Ogie wanted to step forward to greet Papa Idemudia but his friend pulled him back. Too late.

“Idemudia! Idemudia! How many times have I called you? Papa Idemudia called. “You should be at home helping you mother feed her catfish. What are you doing here at this time? Come with me quickly. These days no one knows who is spreading the virus. Have you washed your hands?”

“The pond is empty,” Idemudia whispered as his father drew him away and made to leave.

“Wait!” Mama Ogie called after him, “please, collect a deposit for the fish.”

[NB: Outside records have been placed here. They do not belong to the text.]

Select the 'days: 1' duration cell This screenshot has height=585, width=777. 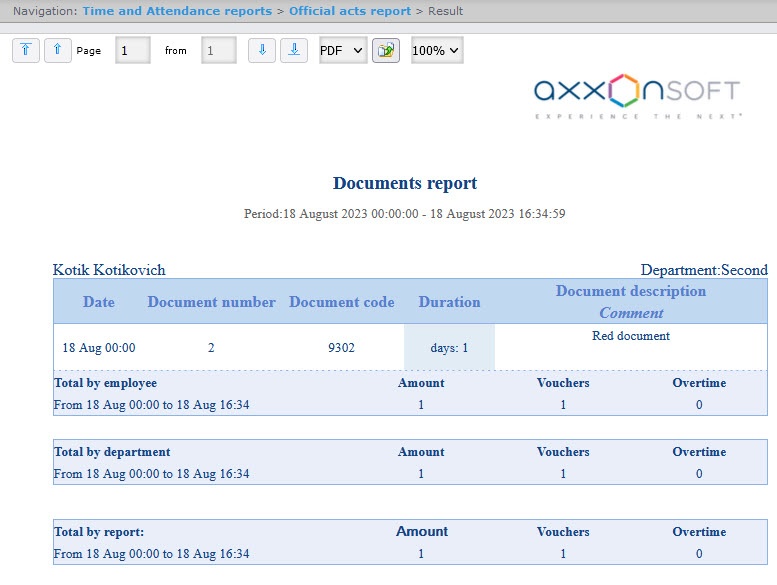tap(449, 348)
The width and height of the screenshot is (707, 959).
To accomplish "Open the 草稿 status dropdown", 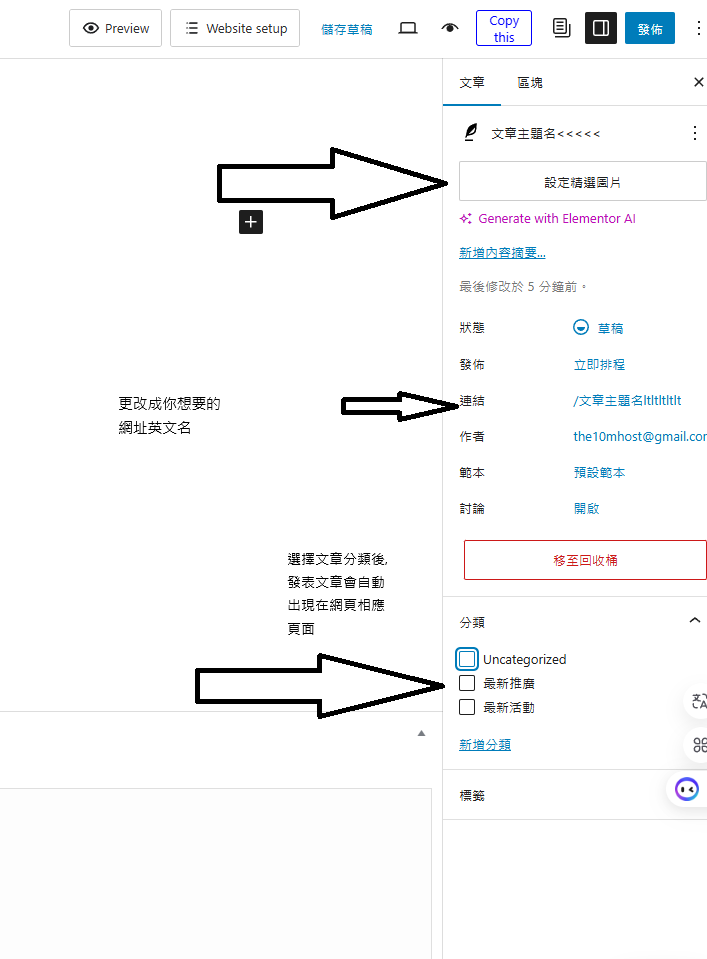I will [600, 328].
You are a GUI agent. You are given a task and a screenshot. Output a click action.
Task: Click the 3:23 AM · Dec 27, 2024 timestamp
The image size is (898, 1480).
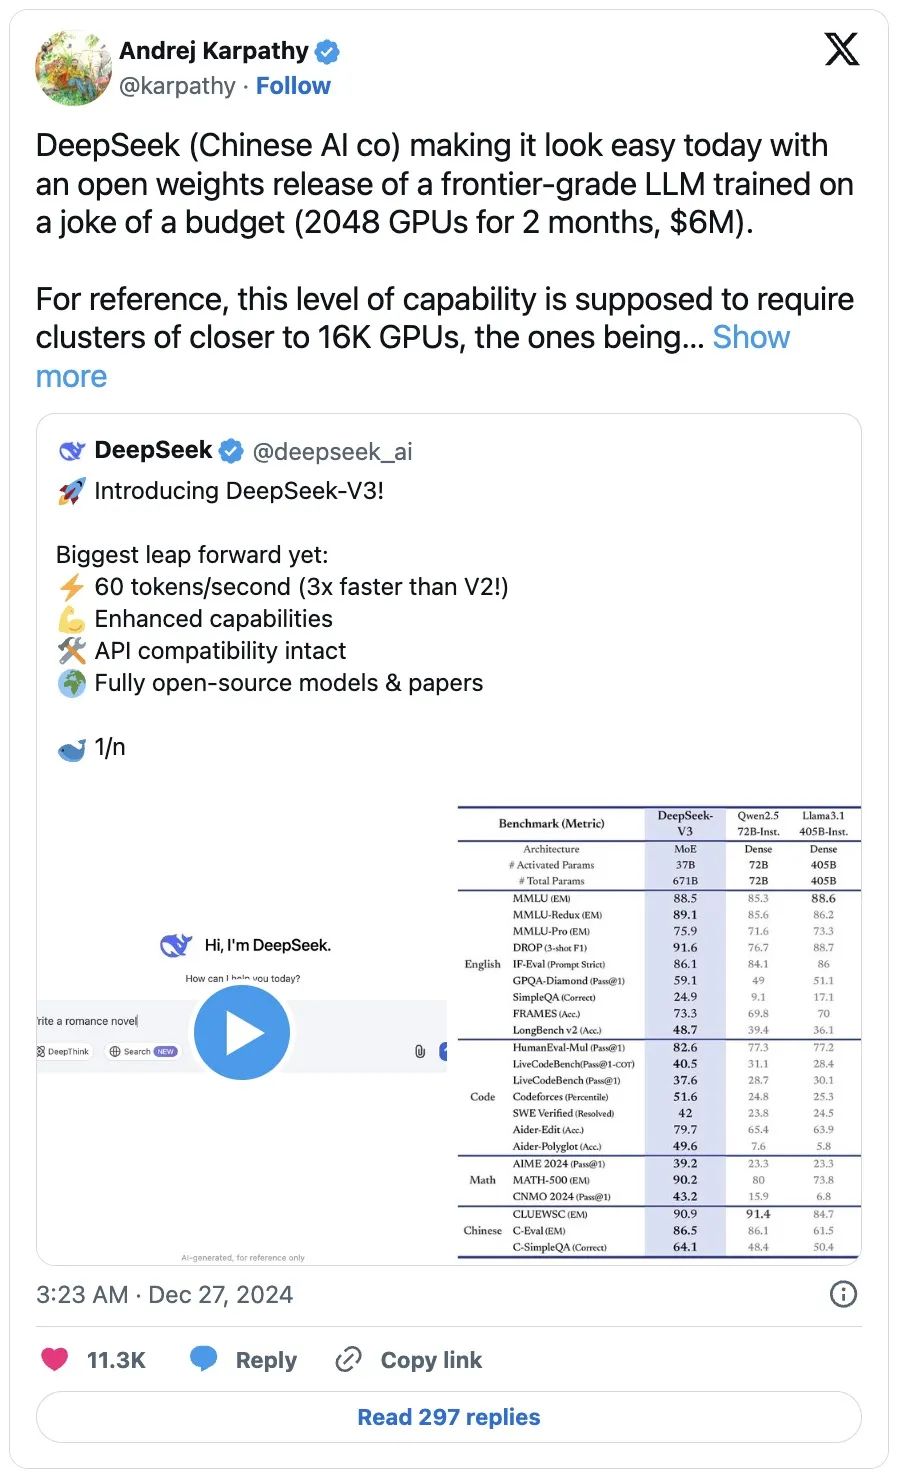coord(165,1295)
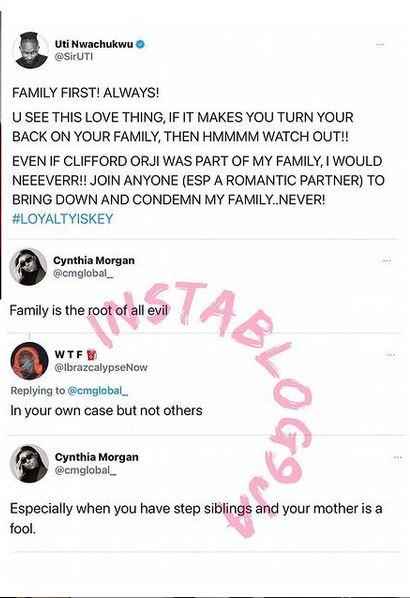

That was a new one for Papa Idemudia. Getting paid before he goes fishing? Was that a good mor bad omen? And did she say, please? Wonders will never end. Mama Ogie, the fish and plantain seller, pleading with him to collect a deposit for fish he was yet to catch? Where will the fish come from? His fishing expedition of last night had fallen into a recent pattern. He had toiled, laboured and fished all night. What did he come back home with? A pitiful catch that could hardly fill up a bucket. What a rough night it was. He thought of joining his wife in catfish farming. But Mama Idemudia told him that due to the inter-city restriction of movements the supply of fish feed had dried up. Didn’t he help her pick all the fish from the pond two days ago? Just one throw of his net and everything came up, flapping this way and that. He saw Mama Idemudia peering at the pond the next day. Throwing a few scraps into the water and expecting a fight for her offering. There was no stir. The only ripples came from what she dropped. Her heart thumped. The pond remained silent.

He had gone to the sea with hope. He had to stay in the shallow waters. A naval blockade stopped movements into the deep waters. Did COVID-19 come from the deep? Throwing nets at the shallow waters yielded debris, plastics, invasive weeds. He got caught a few wiggly creatures. Is the Navy keeping us at the shore so that those international thieves that came with big trawlers could take everything away unseen, unchallenged? It was annoying that they were stealing the fish to make animal feed, not even for eating. What more rotten ideas would humans come up with? Thieves trawled in the deep, oil spills coated coastal waters. And the oil companies not only polluted the waters, they slashed through the mangrove forests creating canals for their barges and monstrous machines. Our freshwater creeks turning brackish. Adding salt to injury. He began to see sense in the fishers always saying fish is better than oil. He dreamt of Idemudia on an oil rig. A big man to care for him when he retires from fishing. Wie cannot eat oil. We cannot drink oil. Oil is forcing him into retirement. Should he give up? Here was cash for him to collect. Will tomorrow be better than last night? What if it isn’t? Oh, but my friend will dance to my paddle. It is quite big, almost the length of my canoe. If I invite it home… How do I get through the blockade to reach my friend? Will I betray a friend? Pandemic. Pandemonium. Take the cash? And then what? The pond was silent! The sea? He could only see!

“Here is the money,” Mama Ogie stretched her hands to Papa Idemudia over the head of the man in the mud.

“Ammm,” Mr Social Distance cleared his throat, still seated in the puddle, his plantain sinking into the mire. Out of sight. “I need to test my taste buds.”

Ogie winked at Idemudia as he climbed on his father’s bicycle. Mamas Ogie and Idemudia Special Tilapia & Catfish! You promised me a piece of fish, Idemudia frowned.